The reply has to be a number alone, equal to how many lines in the entries below hold the string "dialog".

[Data extracted from a collection]
═══

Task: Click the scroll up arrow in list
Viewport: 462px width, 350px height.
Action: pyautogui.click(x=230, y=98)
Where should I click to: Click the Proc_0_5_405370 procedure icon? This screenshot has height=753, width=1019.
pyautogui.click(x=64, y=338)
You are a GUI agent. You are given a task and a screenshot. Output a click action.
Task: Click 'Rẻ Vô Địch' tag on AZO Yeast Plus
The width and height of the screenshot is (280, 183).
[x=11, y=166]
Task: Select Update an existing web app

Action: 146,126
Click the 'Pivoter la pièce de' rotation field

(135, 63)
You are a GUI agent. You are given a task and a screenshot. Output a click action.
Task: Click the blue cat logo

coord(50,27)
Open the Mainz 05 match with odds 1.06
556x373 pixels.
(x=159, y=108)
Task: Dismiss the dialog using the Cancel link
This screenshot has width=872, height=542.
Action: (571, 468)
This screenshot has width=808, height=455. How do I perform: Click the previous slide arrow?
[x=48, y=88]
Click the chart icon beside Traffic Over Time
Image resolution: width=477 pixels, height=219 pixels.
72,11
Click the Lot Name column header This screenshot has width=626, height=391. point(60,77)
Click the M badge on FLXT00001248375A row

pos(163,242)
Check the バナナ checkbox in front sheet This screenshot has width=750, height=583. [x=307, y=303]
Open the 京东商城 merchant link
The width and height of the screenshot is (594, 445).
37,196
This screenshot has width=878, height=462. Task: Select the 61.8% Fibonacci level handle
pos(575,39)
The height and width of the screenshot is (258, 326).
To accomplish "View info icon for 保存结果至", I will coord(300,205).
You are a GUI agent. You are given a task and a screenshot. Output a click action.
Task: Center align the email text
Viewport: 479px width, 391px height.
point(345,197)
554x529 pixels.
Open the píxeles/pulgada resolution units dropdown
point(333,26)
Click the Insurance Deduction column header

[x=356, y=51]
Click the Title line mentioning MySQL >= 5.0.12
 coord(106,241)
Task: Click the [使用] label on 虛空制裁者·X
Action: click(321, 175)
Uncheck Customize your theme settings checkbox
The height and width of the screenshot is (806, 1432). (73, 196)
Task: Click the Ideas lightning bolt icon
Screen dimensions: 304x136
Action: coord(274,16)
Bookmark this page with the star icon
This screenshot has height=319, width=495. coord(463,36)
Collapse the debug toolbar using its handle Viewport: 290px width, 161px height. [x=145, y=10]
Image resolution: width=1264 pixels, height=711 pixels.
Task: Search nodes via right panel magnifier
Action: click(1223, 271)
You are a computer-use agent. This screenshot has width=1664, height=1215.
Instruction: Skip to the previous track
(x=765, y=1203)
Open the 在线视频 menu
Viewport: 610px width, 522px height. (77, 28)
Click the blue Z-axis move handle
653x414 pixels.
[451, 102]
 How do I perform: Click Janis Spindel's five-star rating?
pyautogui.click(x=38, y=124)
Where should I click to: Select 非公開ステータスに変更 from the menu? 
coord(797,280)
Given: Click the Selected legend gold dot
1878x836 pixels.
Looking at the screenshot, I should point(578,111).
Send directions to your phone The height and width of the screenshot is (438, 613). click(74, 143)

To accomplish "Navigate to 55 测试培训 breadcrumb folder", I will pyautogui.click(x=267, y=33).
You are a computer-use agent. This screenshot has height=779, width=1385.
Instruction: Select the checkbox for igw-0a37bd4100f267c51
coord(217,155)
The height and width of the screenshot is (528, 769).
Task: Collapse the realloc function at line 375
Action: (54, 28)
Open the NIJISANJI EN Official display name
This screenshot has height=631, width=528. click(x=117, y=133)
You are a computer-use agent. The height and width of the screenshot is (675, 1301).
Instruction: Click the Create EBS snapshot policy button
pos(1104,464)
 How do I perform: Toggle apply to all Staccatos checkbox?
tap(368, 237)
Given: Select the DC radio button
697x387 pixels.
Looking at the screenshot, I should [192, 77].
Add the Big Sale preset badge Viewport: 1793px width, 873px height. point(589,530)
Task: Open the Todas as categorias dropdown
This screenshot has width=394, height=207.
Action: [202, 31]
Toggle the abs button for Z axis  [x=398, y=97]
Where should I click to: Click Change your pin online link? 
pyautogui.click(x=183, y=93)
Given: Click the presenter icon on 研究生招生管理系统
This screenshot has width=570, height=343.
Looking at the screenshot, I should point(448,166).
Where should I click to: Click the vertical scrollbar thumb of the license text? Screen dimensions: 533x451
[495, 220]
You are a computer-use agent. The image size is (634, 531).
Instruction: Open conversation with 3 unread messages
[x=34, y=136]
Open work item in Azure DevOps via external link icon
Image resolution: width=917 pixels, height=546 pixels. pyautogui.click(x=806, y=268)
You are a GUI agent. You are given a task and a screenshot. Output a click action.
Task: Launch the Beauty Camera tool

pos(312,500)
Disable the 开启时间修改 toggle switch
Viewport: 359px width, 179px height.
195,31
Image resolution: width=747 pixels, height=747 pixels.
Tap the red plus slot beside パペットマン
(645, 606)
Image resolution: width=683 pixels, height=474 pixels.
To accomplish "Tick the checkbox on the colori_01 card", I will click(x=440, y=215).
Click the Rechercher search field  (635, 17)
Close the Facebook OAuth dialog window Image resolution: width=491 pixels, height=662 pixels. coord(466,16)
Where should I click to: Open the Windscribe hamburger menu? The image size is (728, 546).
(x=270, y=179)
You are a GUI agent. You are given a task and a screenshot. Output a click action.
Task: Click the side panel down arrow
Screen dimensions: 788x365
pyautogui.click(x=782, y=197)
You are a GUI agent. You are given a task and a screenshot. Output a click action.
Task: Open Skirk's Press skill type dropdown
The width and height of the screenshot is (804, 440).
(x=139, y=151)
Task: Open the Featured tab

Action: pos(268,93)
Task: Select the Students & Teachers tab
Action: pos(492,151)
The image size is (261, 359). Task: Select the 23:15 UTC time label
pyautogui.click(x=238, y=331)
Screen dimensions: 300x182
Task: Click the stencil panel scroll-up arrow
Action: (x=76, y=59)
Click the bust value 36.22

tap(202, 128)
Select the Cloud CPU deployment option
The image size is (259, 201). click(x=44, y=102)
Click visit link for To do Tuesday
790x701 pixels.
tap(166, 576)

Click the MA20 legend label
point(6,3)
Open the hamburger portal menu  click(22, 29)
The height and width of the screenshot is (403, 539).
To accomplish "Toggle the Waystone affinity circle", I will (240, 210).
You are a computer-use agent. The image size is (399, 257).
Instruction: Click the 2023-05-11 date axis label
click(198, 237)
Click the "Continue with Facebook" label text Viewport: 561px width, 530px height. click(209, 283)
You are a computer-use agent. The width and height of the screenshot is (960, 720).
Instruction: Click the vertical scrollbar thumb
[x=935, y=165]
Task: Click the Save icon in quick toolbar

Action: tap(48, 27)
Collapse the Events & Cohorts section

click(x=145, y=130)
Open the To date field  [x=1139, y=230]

═══

- _Solved problem_:
2